Cities, counties, and other public entities use these investments to raise money for various projects, like schools or parks or roads. Much of the invested money comes from municipal bonds issued to the public.

These entities often hire a financial broker to help them find the best place to put the money. The broker holds a competitive bidding process and awards the investment contract to the bank offering the best rate.

In this scheme, however, CDR selected the winners before the bidding process. CRD told Murphy and other bankers involved when to submit an intentionally losing bid and when to submit a bid that was sure to win.

"As a result of the information, various providers won investment agreements and other municipal finance contracts at artificially determined prices," the FBI's New York Field Office explained in a statement. "In exchange for this information, Murphy submitted intentionally losing bids for certain investment agreements and other contracts when requested and, on occasion, agreed to pay or arranged for kickbacks to be paid to CDR and other co-conspirator brokers."

 

Murphy served as managing director of Bank of America's municipal derivatives products desk from 1998 to 2002.

The indictment noted that Murphy paid CDR $70,000 in January 2002 following an October 2001 contract for a bio-medical research center in San Francisco. The kickback was hidden as an unrelated transaction fee.

CDR's bid-rigging went on from 1998 to 2006. So far, officials from Bank of America, JPMorgan Chase and UBS have pleaded guilty. Those three institutions, as well as Wells Fargo and General Electric, have paid a total of $743 million in restitution and penalties.
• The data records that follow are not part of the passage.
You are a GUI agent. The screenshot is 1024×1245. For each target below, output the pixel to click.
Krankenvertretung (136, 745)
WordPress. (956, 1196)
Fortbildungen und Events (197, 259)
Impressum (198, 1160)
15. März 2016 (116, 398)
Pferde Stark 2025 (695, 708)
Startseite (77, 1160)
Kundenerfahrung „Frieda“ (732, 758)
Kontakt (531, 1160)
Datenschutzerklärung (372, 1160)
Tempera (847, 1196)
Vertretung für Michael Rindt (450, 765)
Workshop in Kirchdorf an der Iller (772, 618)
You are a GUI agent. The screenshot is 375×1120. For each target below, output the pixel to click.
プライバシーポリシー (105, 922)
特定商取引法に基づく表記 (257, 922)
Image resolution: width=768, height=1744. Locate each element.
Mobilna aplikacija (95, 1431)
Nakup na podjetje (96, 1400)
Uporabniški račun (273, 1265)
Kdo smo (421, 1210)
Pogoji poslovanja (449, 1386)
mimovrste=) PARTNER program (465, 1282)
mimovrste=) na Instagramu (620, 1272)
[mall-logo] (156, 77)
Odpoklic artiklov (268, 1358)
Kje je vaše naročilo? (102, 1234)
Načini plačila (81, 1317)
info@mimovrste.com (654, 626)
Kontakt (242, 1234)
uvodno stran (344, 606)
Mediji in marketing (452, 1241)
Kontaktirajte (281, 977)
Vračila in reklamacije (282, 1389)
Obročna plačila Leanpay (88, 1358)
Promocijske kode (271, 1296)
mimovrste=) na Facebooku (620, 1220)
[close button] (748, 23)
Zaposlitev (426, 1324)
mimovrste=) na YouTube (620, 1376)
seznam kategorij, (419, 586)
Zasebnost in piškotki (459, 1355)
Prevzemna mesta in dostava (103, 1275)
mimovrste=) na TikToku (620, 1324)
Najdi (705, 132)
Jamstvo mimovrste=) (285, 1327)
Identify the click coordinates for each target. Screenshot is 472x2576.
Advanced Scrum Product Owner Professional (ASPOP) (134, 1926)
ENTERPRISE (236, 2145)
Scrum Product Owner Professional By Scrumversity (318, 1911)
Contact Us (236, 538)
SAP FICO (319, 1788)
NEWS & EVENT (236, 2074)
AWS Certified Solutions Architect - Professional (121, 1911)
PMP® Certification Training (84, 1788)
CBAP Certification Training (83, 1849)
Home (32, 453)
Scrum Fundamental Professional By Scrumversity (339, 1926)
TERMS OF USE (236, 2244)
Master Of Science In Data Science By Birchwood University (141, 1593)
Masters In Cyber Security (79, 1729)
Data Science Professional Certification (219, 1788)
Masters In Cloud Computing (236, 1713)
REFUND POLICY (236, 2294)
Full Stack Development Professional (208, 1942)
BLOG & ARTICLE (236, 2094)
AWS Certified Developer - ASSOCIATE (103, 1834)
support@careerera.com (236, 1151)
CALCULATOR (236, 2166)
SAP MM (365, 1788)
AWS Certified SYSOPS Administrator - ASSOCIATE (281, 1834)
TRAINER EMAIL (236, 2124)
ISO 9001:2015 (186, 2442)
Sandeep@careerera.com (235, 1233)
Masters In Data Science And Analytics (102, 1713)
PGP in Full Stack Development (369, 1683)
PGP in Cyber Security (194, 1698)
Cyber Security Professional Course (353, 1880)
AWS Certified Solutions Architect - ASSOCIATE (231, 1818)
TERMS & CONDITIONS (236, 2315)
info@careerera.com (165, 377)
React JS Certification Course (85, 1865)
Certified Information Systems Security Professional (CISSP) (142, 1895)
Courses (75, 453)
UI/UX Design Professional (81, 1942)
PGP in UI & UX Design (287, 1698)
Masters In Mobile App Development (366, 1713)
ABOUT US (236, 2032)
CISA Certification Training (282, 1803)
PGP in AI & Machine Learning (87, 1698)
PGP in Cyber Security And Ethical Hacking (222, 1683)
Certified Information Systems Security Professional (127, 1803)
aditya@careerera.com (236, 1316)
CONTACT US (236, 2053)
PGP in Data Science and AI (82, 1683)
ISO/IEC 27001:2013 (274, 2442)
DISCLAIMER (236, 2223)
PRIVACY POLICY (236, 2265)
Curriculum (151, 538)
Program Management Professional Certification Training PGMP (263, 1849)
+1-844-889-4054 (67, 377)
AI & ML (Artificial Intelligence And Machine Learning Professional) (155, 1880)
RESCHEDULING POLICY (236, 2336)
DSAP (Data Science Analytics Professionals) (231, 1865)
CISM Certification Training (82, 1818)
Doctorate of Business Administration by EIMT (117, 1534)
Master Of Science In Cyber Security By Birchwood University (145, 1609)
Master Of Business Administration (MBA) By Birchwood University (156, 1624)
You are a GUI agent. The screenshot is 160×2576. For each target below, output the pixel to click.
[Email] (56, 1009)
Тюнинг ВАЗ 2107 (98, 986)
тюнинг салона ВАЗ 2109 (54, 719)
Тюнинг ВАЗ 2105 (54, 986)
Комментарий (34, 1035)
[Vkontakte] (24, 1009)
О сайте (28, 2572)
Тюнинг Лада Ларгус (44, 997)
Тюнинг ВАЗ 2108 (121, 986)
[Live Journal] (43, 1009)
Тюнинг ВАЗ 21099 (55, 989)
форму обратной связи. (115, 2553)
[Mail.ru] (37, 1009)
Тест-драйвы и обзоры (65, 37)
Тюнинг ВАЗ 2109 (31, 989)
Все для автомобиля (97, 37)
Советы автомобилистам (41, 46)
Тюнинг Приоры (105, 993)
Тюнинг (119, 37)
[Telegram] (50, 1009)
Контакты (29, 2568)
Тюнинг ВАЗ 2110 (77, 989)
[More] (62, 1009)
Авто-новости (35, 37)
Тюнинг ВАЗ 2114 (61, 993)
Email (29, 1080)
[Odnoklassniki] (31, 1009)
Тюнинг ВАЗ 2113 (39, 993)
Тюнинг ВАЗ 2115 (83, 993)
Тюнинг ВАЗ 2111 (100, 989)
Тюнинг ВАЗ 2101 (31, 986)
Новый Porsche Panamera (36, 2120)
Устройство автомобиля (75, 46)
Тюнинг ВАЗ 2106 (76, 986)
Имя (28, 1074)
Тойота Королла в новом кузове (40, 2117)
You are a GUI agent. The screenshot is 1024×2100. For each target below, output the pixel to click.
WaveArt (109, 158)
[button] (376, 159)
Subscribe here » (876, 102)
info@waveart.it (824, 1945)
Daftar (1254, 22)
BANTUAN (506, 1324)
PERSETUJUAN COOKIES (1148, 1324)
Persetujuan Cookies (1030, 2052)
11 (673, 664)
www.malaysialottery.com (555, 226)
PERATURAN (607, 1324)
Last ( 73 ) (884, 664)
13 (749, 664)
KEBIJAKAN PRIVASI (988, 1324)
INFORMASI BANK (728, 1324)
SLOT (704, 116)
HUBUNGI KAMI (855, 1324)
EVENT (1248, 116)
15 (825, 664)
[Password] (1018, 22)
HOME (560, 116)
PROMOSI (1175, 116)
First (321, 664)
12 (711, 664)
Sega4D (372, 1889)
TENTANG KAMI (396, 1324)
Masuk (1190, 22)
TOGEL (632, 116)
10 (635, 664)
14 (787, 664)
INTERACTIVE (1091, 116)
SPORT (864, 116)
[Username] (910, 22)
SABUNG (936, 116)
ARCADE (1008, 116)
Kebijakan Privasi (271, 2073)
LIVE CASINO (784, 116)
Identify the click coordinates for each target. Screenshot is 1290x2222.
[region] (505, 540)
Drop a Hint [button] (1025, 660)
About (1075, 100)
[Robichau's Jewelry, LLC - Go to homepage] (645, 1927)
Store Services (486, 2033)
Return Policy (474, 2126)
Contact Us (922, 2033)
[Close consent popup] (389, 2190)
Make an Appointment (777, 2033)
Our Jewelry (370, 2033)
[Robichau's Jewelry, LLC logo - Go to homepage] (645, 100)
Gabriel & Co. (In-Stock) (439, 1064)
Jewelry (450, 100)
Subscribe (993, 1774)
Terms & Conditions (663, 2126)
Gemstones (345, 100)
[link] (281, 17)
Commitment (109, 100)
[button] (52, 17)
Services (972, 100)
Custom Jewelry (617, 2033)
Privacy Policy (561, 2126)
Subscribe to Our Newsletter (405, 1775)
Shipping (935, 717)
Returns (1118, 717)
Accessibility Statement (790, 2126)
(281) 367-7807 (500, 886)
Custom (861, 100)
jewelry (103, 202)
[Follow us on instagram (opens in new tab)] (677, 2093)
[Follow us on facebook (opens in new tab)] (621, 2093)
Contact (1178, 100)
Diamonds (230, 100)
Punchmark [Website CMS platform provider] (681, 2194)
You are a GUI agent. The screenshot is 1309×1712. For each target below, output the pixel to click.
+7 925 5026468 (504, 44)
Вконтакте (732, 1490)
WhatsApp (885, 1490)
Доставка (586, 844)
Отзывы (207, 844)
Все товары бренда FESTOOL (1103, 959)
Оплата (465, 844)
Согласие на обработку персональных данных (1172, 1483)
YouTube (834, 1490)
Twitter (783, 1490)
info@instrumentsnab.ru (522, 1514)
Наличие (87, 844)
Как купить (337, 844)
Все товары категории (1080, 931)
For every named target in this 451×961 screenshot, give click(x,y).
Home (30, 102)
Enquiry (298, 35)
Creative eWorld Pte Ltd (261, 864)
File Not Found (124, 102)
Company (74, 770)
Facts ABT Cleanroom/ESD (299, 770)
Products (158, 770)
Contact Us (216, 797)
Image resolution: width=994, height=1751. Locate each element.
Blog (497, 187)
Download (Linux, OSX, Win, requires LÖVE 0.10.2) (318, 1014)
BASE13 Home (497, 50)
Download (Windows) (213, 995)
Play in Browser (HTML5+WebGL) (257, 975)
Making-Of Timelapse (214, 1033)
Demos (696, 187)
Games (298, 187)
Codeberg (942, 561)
Murphy, who stood before a federal judge in North Carolina, pleaded guilty to two counts of conspiracy and one count of wire fraud. The wire fraud conviction carries a maximum prison sentence of 30 years.

James Hertz, a former Chase vice-president, pleaded guilty to wire fraud and conspiracy charges in 2010 but received no prison time because he cooperated with prosecutors, testifying at the trial of three former UBS bankers. Each of those bankers was sentenced to at least a year in prison.

CDR's founder, David Rubin, has also pleaded guilty. He is scheduled for sentencing in Manhattan federal court on March 6.